(REQUEST):
Reproduce the text from the line with "At what coordinates" to the line with "pyautogui.click(x=245, y=283)", swapping "View" for "Open" and leaving everything else intact.

(DATA SHOWN):
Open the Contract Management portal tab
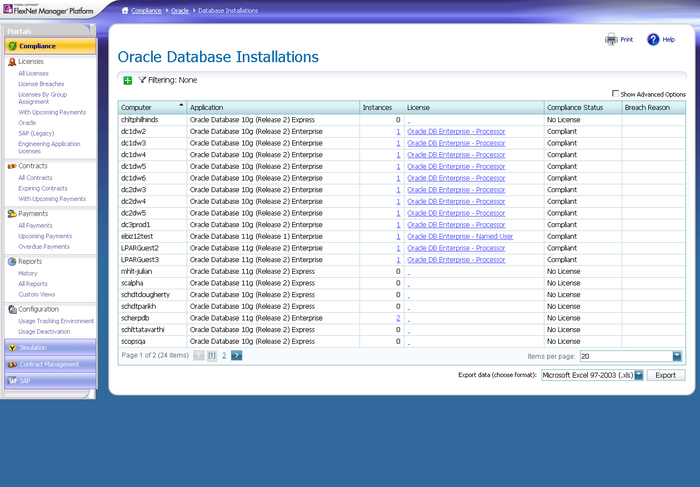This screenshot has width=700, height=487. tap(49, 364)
---
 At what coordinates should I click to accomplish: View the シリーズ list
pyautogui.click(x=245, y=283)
* * *
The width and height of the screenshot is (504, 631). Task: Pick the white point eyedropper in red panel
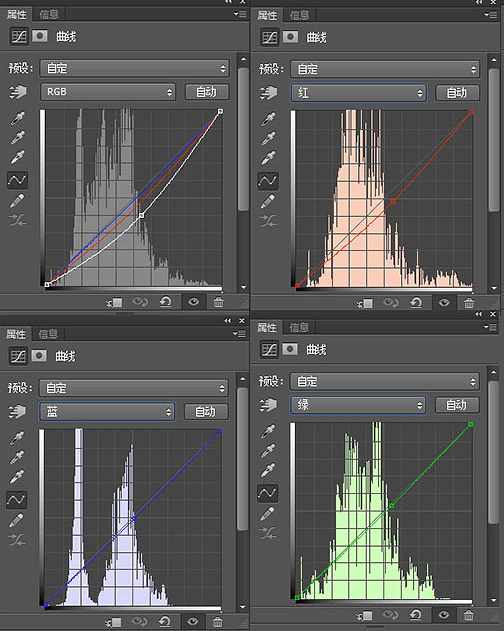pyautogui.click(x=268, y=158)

(TASK OUTPUT):
 At what coordinates should I click to accomplish: Open the シリーズ list
pyautogui.click(x=245, y=283)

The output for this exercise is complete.